The new superheroes came into being in the shadow of the nuclear arms race and rivalry between Washington and Moscow – Cold Warriors, intent on rooting out the “reds under the bed”. But the politics of Marvel were about to undergo a huge shift.

This is Stan Lee, writer of the Fantastic Four, looking back in 1975 at the origins of Iron-Man:

A 1963 take on Vietnam, Tales of Suspense #39

The origins of Iron-Man, 1963

For the purposes of this story, there’s a North Vietnamese general who’s the very epitome of a comic book bad guy. The good guy is a noble American helping the noble Vietnamese battle the sinister Commies from the North.

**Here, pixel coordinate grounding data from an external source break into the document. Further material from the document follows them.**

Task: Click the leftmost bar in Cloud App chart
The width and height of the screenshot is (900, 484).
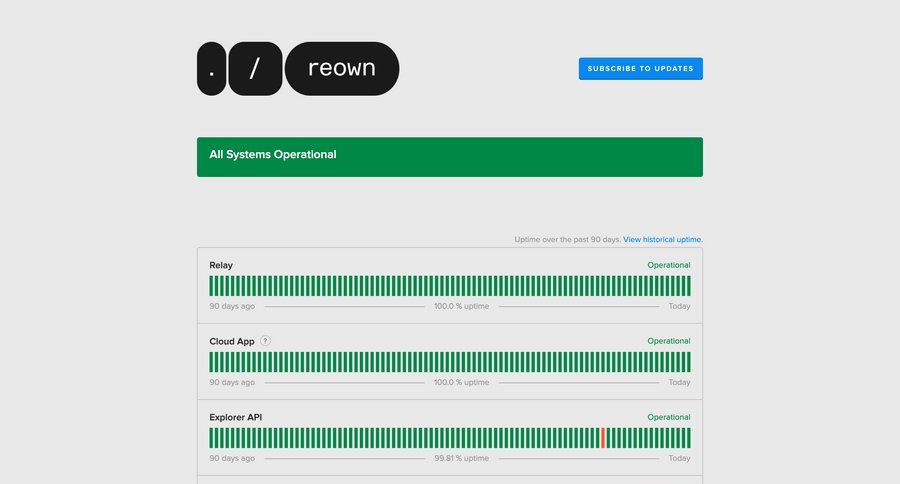Action: [x=212, y=362]
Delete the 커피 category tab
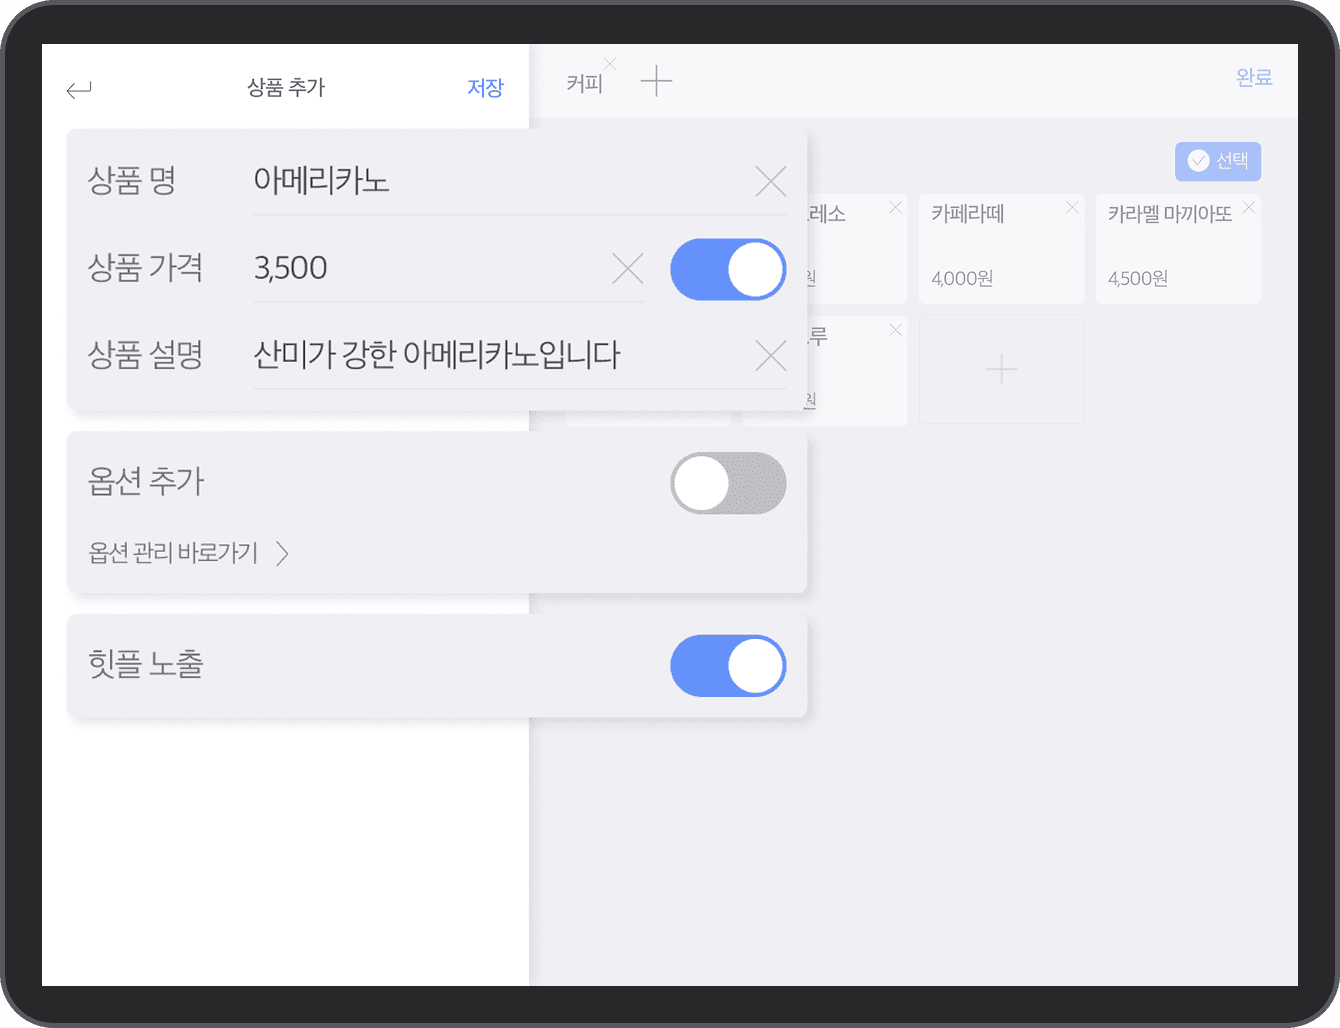The height and width of the screenshot is (1028, 1340). (608, 63)
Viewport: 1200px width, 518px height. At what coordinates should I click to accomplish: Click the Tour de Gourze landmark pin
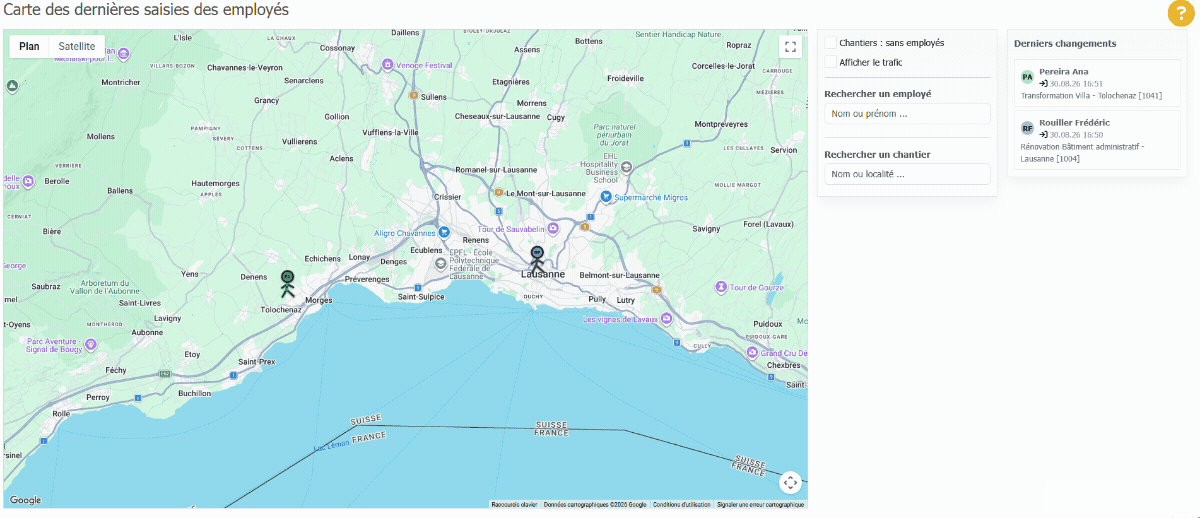[x=720, y=287]
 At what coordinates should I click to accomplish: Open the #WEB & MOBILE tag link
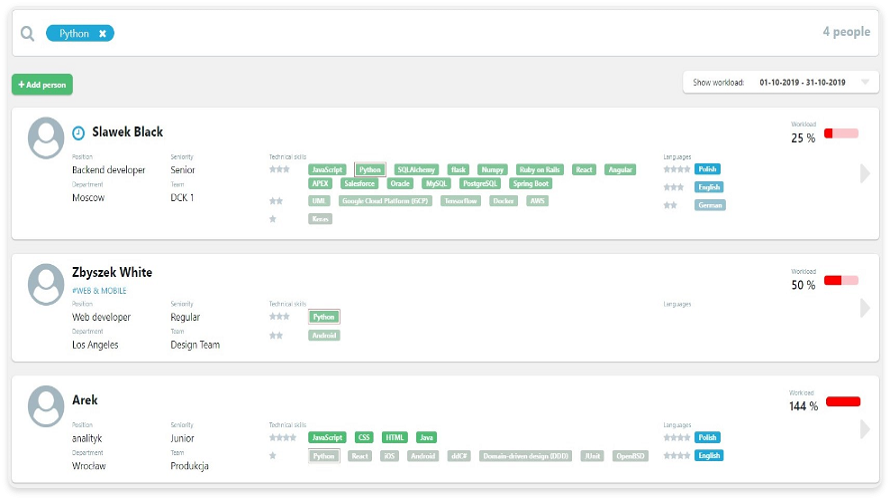99,291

Now it’s important that you bear in mind that this was written in 1963 at a time when most of us genuinely felt that the conflict in that tortured land really was a simple matter of good versus evil and that the American military action against the Viet Cong was tantamount to St George’s battle against the dragon. Since that time we’ve all grown up a bit, we’ve realised that life isn’t quite so simple, and we’ve all been trying to extricate ourselves from the entanglement of Indochina.

“With great power comes great responsibility” – 1962

“With great power comes great responsibility” – 1962

Lee’s politics are summed up in the first adventure of Spiderman which could have been written for Kennedy’s administration as it prepared to go into Vietnam (see left).

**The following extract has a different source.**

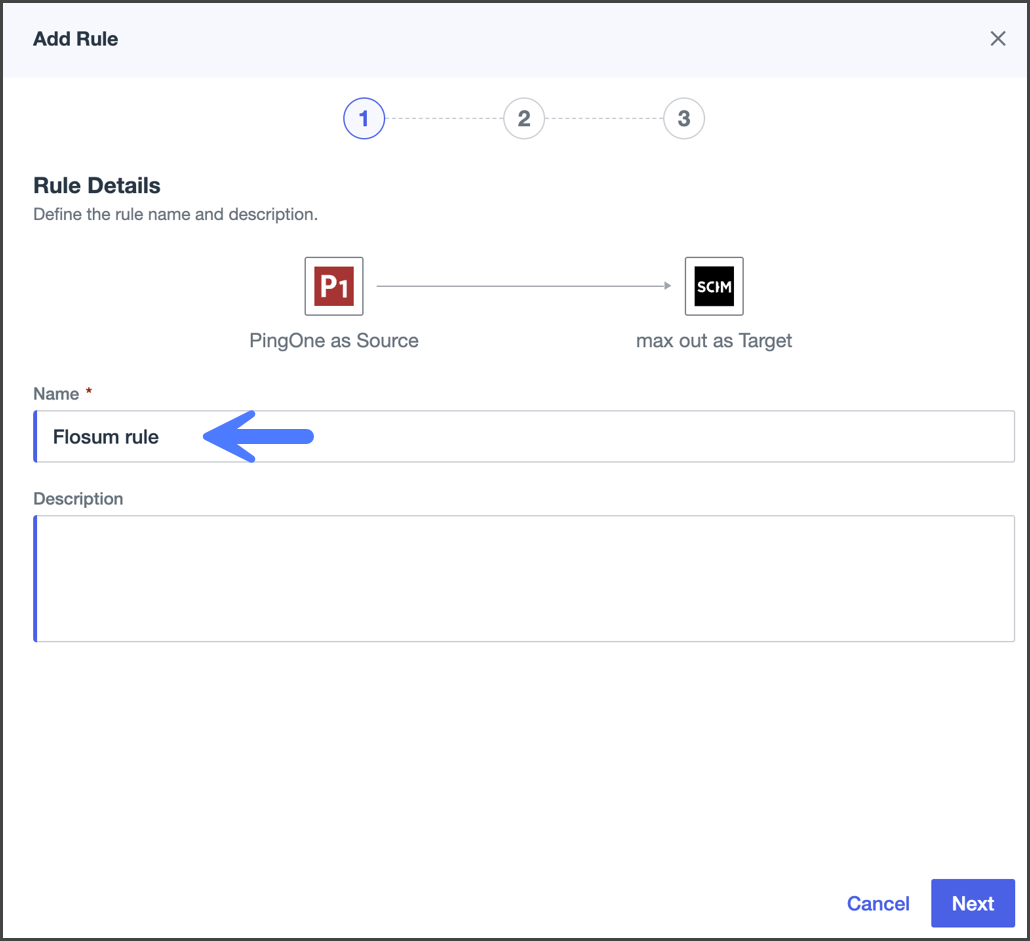Jump to step 2 of the wizard
1030x941 pixels.
coord(524,119)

But the Civil Rights movement, the student protests and the protests against the Vietnam War of the sixties all ate into Marvel’s anti-communism. As its readership grew more radical, Marvel was forced to become more progressive.

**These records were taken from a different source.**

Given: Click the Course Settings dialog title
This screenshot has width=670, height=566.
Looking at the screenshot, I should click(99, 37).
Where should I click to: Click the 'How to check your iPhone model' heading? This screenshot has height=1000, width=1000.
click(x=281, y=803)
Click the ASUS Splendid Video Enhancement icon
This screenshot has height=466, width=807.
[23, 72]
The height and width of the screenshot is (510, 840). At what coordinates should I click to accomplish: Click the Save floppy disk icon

Marvel began to run stories dealing with racism and racist villains like the Hate Monger (The Fantastic Four #21, December 1963) and the Klan-like Sons of the Serpent (Avengers #32-33, December 1966).

In Fantastic Four #52 (July 1966) they introduced the first black superhero. The Black Panther predates the formation of the Black Panther Party by four months. The Panther was the rich and sophisticated king of Wakanda. He later became a regular member of The Avengers.

This comic pre-dated the formation of the Black Panther Party by just a few months

The Black Panther makes his entrance

Marvel was selling 13m copies of its comics in 1963 and 50m by 1968. The stories were more complex and rewarding than those of its competitors. The characters had negative traits and bickered and argued with each other. They had soap-opera love lives. Some had money problems. They mostly lived in New York and crossed-over into each other’s comics. The art (largely by Jack Kirby) was vibrant and dynamic.

But by end of the 1960s Marvel was stalling. Kirby had deserted to DC Comics. Sales were faltering and Marvel tried to get into new markets by reviving the horror genre.

But the radicalism of period meant they (and DC) tried to reflect the times with more “relevant” comic books. They got a new generation of younger, more left-wing artists creating more politically engaged material.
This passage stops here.